Canada’s postsecondary system requires critical reforms to help build the country’s future

Mark Lowey
October 22, 2025

The role of Canada’s postsecondary system in building the country’s future is under threat and the system needs reforms to improve its relevance, including integrating real-world experiences into programs and enabling private sector investment in R&D, according to a report by RBC.

RBC Thought Leadership and partners identified five requirements critical to reforming the postsecondary sector:

  1. A new financial arrangement.

A strong postsecondary sector requires sufficient, stable financing, but public spending on postsecondary institutions in Canada has fallen from 1.47 percent of GDP at its height in 2011, to the current OECD average of 1.1 percent. As a percentage of GDP growth, public spending is $13 billion short of where it was 15 years ago.

The report recommended:

  • Increasing public spending on the postsecondary system, with government funding possibly tied to specific criteria or outcomes.
  • Exploring a new funding arrangement between the federal government and Canada’s U15 research universities, to advance research in areas of national interest.
  • Creating a larger role for student fees, offering institutions more flexibility when it comes to tuition.

  1. Responsive mandates.

With greater financial footing, postsecondary institutions can play a more strategic role in Canada’s economic pivot – advancing specific priorities. They will be better positioned to do that with mandates that respond to more distinct learner or industry needs.

With a new funding arrangement, colleges could provide more applied, industry-driven learning, which is expensive to deliver – often requiring technical equipment and small class sizes.

Responding quickly to industry and community training needs will continue to be an essential part of Canada’s economic transition and presents opportunities for institutions with aligned mandates, for example:

  • Plans to fast track major energy projects will need to overcome large, technical skill gaps in rural and northern parts of the country.
  • Canada’s armed forces are suffering severe skills shortages in aviation, search and rescue and technicians, to name a few.
  • Of more than 1,000 Canadian adults surveyed recently, less than half felt they could use AI tools effectively, and less than a quarter indicated having received AI training – pointing to opportunities for adult upskilling programs.

Compared with other jurisdictions, Canada tracks little information about how the country’s education system has been functioning, let alone information that would enable foresight about where it needs to go, the report noted.

With better data, institutions could examine, for example, whether certain demographics of students have more success with some program formats than others. And when it comes to lifelong learning, institutions could gain insight into how credentials complement one another or stack together to impact career advancement in specific industries.

The report recommended:

  • Updating institutional mandates in ways that play to and develop their unique strengths and meet specific labour force needs.

The federal government in September announced up to five new workforce alliances of employers, unions and industry groups, focused on skill development in “sectors under pressure” like energy and advanced manufacturing.
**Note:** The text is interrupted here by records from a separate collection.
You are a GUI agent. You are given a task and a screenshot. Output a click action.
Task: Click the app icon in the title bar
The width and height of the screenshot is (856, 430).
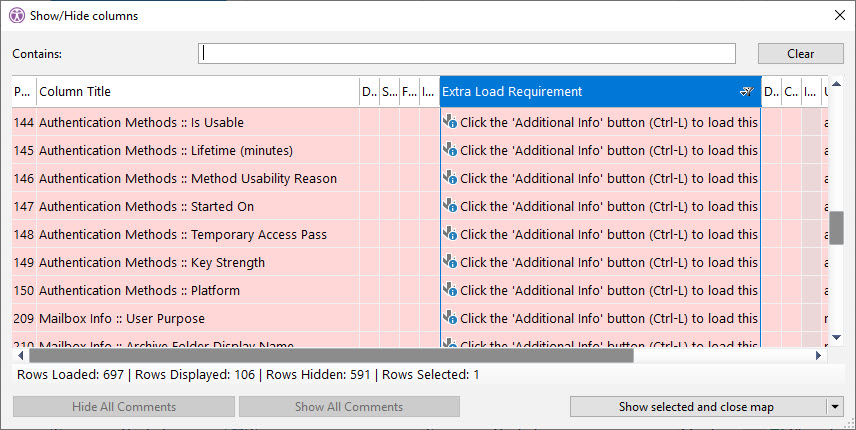(x=17, y=15)
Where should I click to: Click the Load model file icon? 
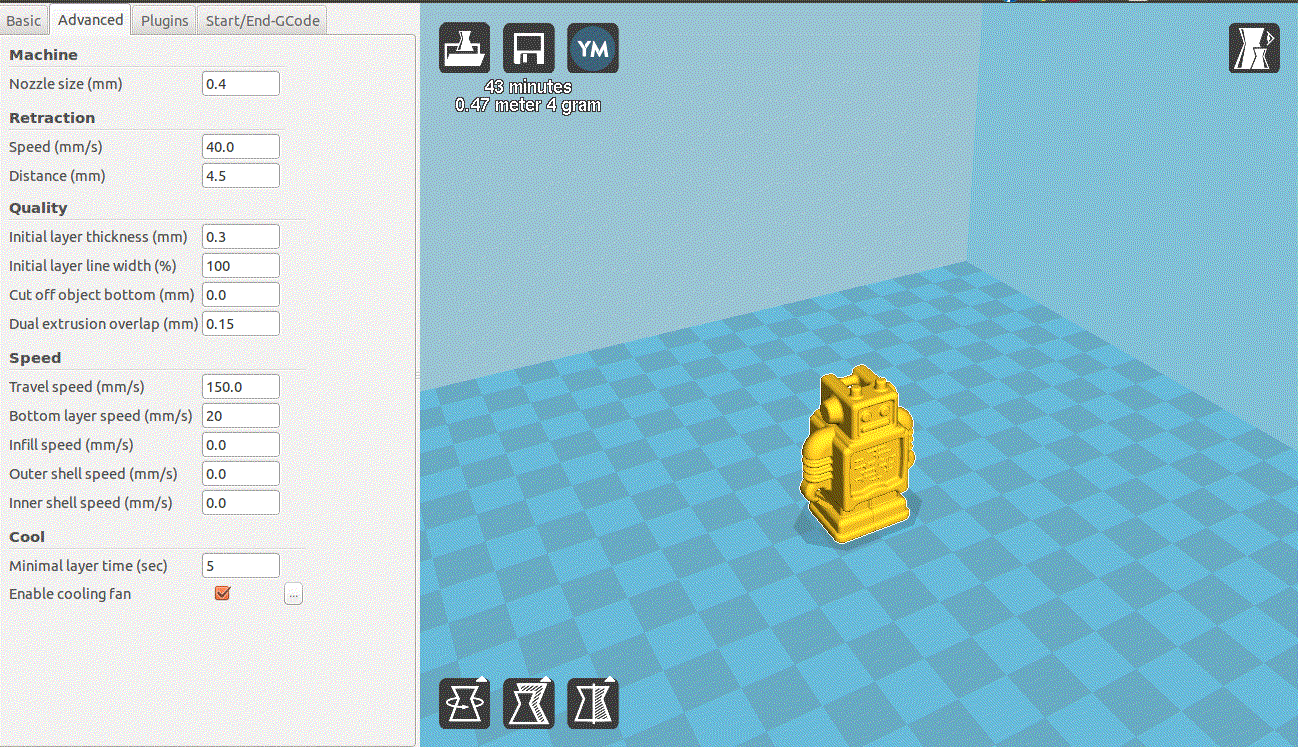[x=464, y=47]
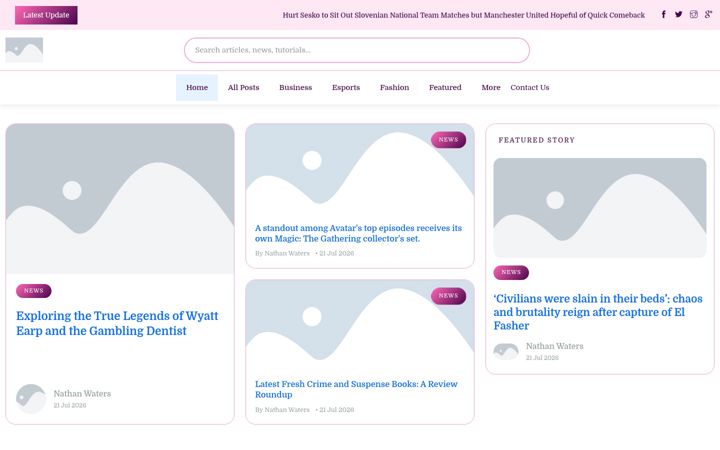The height and width of the screenshot is (450, 720).
Task: Click the Latest Update button
Action: (46, 15)
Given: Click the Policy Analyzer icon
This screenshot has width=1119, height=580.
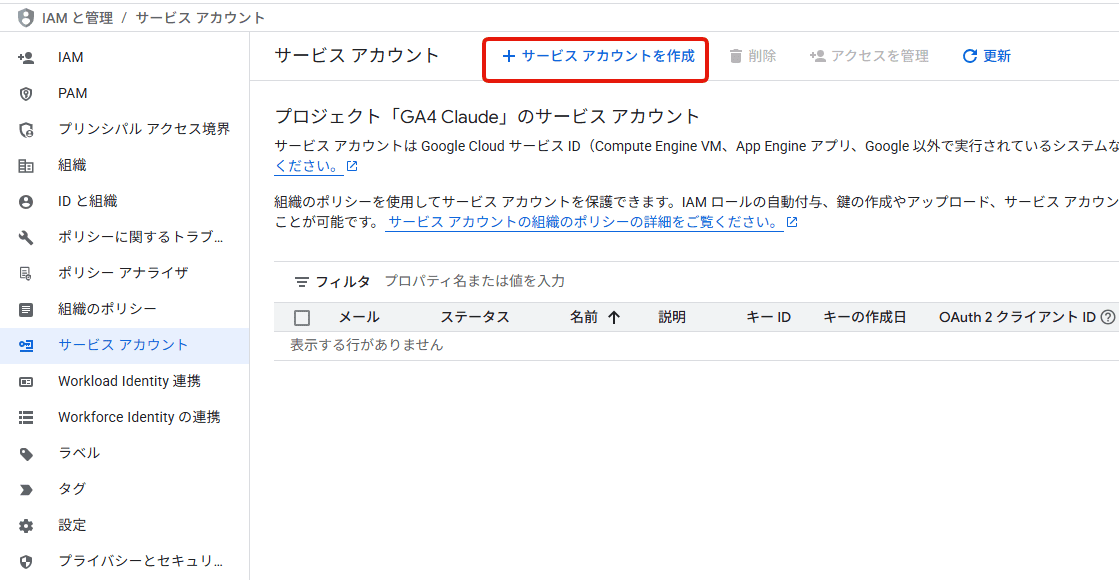Looking at the screenshot, I should (x=26, y=273).
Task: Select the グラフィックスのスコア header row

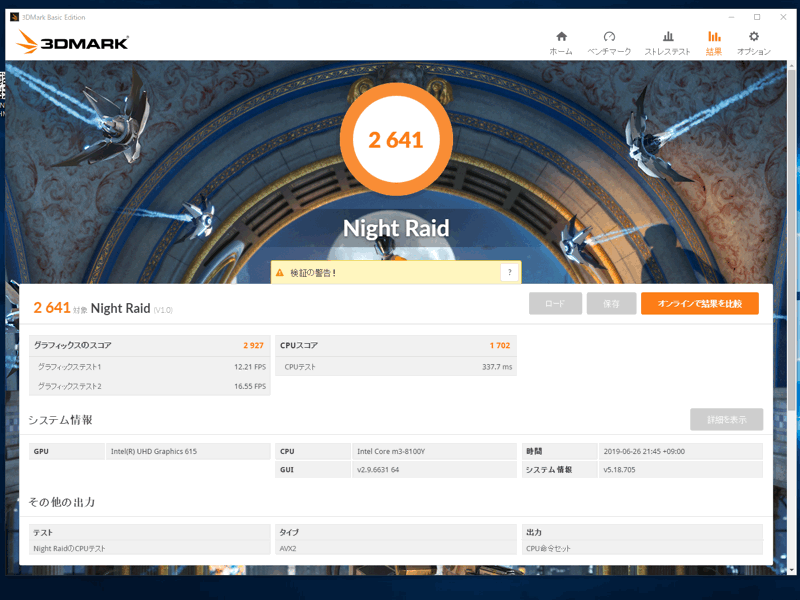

“Postsecondary providers with relevant mandates should be at these tables, and quick to respond with relevant programming,” the RBC report said.

  • Provincial governments should play a coordination role, ensuring institutional mandates complement one another and align with social and economic needs, creating incentives for institutions to develop and lean into thematic strengths.
  • The federal government should engage the provinces in developing regulations to standardize data collection and offer consistent, up-to-date, granular data that allows for program-level analysis and student-level outcomes tracking.

  1. Modernized programs and services.

College and university programs and services need to be more aligned with the world of work and the opportunities available to graduates.

All programs should be helping students develop and hone skills in entrepreneurial thinking, communication and a basic awareness of how businesses operate, along with analytical thinking and flexibility and agility.

Canada needs its postsecondary programs to produce graduates who are competent technology users, to know when and how to leverage AI to increase productivity while being aware of its limitations and risks.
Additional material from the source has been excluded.